VINEXPO AMERICAS. --Le Cercle de la rive droite, qui réunit 127 viticulteurs, est présent à Chicago

Il y a l'Union des grands crus, essentiellement centrée sur la rive gauche. Il faut désormais compter sur le Cercle de la rive droite. Créée il y a dix-huit mois, cette association, qui rassemble 127 viticulteurs, a démontré, mardi à Chicago, qu'une place était à prendre pour toutes ces appellations qui ne siégeaient pas au sein de l'Union, présidée par Patrick Maroteaux. Seuls Pomerol et Saint-Emilion y avaient en effet droit de cité.
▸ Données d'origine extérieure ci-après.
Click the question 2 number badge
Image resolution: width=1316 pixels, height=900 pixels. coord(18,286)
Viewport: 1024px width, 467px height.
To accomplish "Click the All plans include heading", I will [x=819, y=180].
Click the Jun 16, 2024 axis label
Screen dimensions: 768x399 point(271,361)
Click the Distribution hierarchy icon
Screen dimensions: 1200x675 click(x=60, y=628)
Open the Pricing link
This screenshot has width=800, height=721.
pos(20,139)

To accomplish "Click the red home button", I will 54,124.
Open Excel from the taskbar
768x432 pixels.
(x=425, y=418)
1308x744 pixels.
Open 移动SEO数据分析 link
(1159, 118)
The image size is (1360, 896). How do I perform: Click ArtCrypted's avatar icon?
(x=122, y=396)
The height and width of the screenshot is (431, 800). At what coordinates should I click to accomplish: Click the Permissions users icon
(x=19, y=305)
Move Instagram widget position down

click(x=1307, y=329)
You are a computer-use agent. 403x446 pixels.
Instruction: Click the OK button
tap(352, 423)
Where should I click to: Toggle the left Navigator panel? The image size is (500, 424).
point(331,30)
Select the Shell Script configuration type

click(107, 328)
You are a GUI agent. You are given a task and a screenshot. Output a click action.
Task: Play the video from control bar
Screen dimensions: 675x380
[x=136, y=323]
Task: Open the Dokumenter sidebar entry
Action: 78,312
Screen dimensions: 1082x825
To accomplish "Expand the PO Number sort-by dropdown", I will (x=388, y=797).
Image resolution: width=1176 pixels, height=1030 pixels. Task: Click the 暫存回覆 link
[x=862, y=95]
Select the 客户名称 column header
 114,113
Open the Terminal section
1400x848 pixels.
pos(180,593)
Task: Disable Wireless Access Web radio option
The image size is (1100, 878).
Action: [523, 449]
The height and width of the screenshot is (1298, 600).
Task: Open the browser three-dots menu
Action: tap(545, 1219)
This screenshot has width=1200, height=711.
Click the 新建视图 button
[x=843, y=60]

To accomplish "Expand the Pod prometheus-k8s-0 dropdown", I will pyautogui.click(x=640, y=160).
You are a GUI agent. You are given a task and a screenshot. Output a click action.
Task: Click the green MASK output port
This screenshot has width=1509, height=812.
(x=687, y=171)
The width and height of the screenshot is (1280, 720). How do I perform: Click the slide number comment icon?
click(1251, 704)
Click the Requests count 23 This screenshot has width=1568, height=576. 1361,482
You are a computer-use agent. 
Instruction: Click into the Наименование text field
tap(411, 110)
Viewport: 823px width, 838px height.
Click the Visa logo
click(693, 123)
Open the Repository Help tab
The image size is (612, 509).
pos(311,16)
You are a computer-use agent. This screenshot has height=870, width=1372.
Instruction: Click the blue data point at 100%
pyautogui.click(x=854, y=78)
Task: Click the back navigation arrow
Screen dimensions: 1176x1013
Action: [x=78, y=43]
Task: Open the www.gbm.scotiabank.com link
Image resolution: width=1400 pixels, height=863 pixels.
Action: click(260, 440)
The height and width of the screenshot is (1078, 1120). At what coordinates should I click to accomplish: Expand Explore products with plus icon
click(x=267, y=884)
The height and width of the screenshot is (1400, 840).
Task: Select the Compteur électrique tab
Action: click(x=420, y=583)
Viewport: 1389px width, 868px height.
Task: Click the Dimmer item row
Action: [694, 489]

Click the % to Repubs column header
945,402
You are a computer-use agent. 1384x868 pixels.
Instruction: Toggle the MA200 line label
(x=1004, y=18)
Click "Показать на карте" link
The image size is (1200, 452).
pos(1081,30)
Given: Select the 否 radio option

C'est pourquoi plusieurs viticulteurs de la rive droite ont décidé de se rassembler. Alain Raynaud, propriétaire de Château Quinault l'Enclos, porte aujourd'hui leurs voix. Bordeaux supérieur, Lussac-Saint-Emilion, Côtes de Castillon. Toutes les appellations girondines situées à l'est de la Garonne peuvent désormais se reconnaître dans ce tout nouveau cercle. Il faut néanmoins y montrer patte blanche. Parmi les critères de sélection : la maîtrise des rendements, les vendanges manuelles ou encore l'élevage en barrique, résume Alain Raynaud. Mardi à Vinexpo Americas, cinquante viticulteurs avaient fait le déplacement. Au total, une centaine de crus ont été soumis à la dégustation des professionnels, sommeliers, distributeurs ou journalistes. Les appellations de la rive droite, qui n'ont pas connu en primeurs, contrairement aux Médoc ou aux Pessac-Léognan, des envolées de prix notables, misent sur un travail dans la durée pour asseoir un peu plus leur crédibilité. Ainsi, à la fin du mois d'octobre, le Cercle de la rive droite proposera de nouvelles dégustations. Ce sera alors l'occasion d'apprécier le millésime 2003, après six mois d'élevage, mais aussi de découvrir le millésime 2002, prêt à être mis en rayon. Dans ce Cercle, tout le monde veut bien faire. La clé d'entrée, c'est d'abord la qualité, insiste l'un des membres, Philippe Raoux, du château de Viaud en Lalande-de-Pomerol, qui pense déjà à une prochaine mobilisation publique : la Fête du vin, début juillet.